Le sable albertain reste profitable

Les cours du pétrole brut ont connu une baisse spectaculaire cette année, mais il ne faudrait pas croire que l’industrie des sables bitumineux est en train d’appliquer les freins sur les futurs projets, selon un expert. Ce qui ne veut pas dire que les entreprises n’ont pas les yeux rivés sur l’état du marché.
Dans son plus récent rapport de gestion, Suncor indique clairement que le coût d’exploitation de ses activités près de Fort McMurray était de seulement 31,10 $ le baril à la fin de l’été. En 2011, il s’élevait à près de 40 $.
« L’entreprise peut avoir un coût de production de 30 à 40 $ le baril, mais il faut aussi savoir que le cours du brut synthétique sur les marchés, en dollars canadiens, se situe à 74 $,dit Andrew Leach, spécialiste des questions énergétiques à l’Université de l’Alberta. C’est quand même très bon. »
Les cours du pétrole ont repris leur descente mardi, le Brent (mer du Nord) s’arrêtant à 70,54 $US alors que le West Texas Intermediate (WTI) s’est replié à 66,88 $US. Au printemps dernier, le Brent planait au-dessus des 110 $US.
La chute des derniers mois suscite une panoplie de questions sur les causes et les conséquences d’un tel mouvement. Alors que certains montrent du doigt l’économie poussive en Europe et ailleurs, d’autres évoquent le rôle potentiel des spéculateurs.
Malgré la pression de l’Iran et du Venezuela, l’Organisation des pays exportateurs de pétrole (OPEP) a refusé de diminuer sa production la semaine dernière, ce que des analystes ont vu comme une façon de tester les limites de l’industrie américaine du pétrole de schiste. Celle-ci a un coût de production plus élevé qu’en Arabie saoudite, grand producteur mondial que les États-Unis ont récemment réussi à rattraper grâce à cette nouvelle production.
Une autre façon d’analyser l’exploitation des sables pétrolifères consiste à estimer le coût d’approvisionnement en incluant des facteurs comme les dépenses d’investissement, les redevances, les taxes et le rendement attendu du projet.
En mai 2014, l’Alberta Energy Regulator (AER), l’agence responsable du secteur, a avancé une fourchette de 55 $ à 85 $ pour les projets de drainage par gravité au moyen de vapeur. Il s’agit des projets dits in situ.
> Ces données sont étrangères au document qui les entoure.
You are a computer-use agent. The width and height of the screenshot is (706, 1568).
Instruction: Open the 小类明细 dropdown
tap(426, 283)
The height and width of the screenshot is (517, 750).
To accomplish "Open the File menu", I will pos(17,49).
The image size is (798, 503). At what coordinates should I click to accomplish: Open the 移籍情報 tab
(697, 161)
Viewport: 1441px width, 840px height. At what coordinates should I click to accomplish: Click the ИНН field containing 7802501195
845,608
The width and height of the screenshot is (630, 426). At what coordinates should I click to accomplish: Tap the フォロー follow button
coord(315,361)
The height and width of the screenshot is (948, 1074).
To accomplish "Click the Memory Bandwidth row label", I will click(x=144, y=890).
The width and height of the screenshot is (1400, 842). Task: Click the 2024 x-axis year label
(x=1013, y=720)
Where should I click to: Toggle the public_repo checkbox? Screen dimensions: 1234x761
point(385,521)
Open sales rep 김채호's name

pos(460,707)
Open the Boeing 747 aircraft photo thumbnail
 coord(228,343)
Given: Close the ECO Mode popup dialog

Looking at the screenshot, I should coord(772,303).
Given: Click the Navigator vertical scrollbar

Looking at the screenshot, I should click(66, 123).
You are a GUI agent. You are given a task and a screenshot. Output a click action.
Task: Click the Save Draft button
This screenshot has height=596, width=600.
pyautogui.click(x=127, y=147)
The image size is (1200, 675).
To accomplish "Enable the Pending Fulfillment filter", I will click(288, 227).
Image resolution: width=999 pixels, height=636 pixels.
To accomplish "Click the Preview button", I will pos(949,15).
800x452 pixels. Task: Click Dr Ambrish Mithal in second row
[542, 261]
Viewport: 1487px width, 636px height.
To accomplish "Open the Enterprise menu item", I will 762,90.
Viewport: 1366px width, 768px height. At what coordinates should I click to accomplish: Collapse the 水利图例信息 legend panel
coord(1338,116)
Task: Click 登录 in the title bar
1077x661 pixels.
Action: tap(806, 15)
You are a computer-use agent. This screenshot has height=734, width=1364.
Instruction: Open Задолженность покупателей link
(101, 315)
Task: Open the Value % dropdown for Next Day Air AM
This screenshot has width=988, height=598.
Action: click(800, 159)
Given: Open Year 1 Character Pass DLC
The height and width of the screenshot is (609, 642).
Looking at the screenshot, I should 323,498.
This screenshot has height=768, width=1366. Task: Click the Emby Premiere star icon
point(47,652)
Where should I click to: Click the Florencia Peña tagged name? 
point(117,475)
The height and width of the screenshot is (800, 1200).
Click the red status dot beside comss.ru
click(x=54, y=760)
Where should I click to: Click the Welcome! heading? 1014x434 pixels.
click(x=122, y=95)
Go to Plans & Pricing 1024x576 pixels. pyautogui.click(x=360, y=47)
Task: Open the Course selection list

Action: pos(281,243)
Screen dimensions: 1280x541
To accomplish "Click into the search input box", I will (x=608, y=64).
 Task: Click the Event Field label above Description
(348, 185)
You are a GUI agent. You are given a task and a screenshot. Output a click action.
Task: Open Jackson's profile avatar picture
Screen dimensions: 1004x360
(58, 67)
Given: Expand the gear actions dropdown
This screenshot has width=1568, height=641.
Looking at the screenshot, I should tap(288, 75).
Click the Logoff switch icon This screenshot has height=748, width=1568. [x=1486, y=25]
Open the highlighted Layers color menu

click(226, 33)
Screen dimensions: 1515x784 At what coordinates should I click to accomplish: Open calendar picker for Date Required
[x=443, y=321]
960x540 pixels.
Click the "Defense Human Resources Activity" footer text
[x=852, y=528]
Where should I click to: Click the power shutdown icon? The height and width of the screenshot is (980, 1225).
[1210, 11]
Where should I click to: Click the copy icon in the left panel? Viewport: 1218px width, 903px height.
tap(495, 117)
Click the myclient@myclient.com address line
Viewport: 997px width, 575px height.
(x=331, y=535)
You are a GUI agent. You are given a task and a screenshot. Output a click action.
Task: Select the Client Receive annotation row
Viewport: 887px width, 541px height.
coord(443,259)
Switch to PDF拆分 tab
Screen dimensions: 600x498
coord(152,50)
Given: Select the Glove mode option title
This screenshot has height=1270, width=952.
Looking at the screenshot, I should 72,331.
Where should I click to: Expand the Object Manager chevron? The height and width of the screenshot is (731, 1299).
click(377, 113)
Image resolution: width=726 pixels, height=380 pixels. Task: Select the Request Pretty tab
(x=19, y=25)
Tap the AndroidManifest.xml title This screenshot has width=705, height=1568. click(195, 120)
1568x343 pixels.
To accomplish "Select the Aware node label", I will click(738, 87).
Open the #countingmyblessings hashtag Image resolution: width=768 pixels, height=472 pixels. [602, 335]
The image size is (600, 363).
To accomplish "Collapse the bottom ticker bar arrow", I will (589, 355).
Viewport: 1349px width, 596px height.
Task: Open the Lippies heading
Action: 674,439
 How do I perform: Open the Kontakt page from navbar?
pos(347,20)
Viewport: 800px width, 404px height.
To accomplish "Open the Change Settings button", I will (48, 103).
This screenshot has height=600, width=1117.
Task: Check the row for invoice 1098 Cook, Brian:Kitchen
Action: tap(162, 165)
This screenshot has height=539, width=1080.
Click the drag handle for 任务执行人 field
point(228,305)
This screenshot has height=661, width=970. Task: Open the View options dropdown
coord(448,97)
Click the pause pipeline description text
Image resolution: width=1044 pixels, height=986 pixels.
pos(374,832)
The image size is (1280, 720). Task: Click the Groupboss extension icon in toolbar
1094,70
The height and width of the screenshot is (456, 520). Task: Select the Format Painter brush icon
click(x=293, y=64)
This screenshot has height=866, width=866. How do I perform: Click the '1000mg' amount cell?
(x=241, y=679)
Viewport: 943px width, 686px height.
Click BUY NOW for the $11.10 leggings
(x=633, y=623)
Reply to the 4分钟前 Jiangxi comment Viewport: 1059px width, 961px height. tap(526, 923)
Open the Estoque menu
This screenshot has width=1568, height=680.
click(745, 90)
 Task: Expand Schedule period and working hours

L’autre façon, qui oblige à transporter des morceaux de sable dur jusqu’à un centre de traitement, a une fourchette de 75 $ à 105 $, selon l’AER. « Le développement de plusieurs projets in situ et miniers est encore réalisable, a écrit l’AER. Cependant, certains projets plus coûteux pourraient être reportés ou annulés. »
Le seuil des 100 $
Le seul type de projet qui demeure réalisable lorsque le baril de pétrole WTI tourne autour de 100 $US, c’est un projet in situ, a estimé cet été un groupe de recherche financé par l’industrie. « Ceci reflète la façon dont sont développés les projets de sables bitumineux », a écrit le Canadian Energy Research Institute (CERI) dans un document intitulé Les coûts d’approvisionnement et les projets de développements des sables bitumineux canadiens.
Un autre joueur important des sables bitumineux, Canadian Oil Sands, chiffre à 50 $ et 65 $ le baril les coûts d’approvisionnement de ses projets existants. Son action a chuté de 41 % depuis six mois, comparativement à un recul de 13 % pour celui de Suncor.
La décision de construire ou non des installations de production dans les sables bitumineux se fait dans une perspective à très long terme. « Les cours sont bas, mais lorsqu’on regarde la valeur de production d’un baril de pétrole des sables bitumineux, à quelques reprises on a vu des prix plus bas au cours des cinq dernières années. Et les compagnies sont encore là,a dit M. Leach. Oui, le Brent est à son plus faible depuis la crise. Est-ce que ça va continuer ? On verra. » Le passage à vide des cours du brut « peut inquiéter » l’industrie, selon lui, « mais elle n’est pas en train de dire qu’elle met tout de côté ».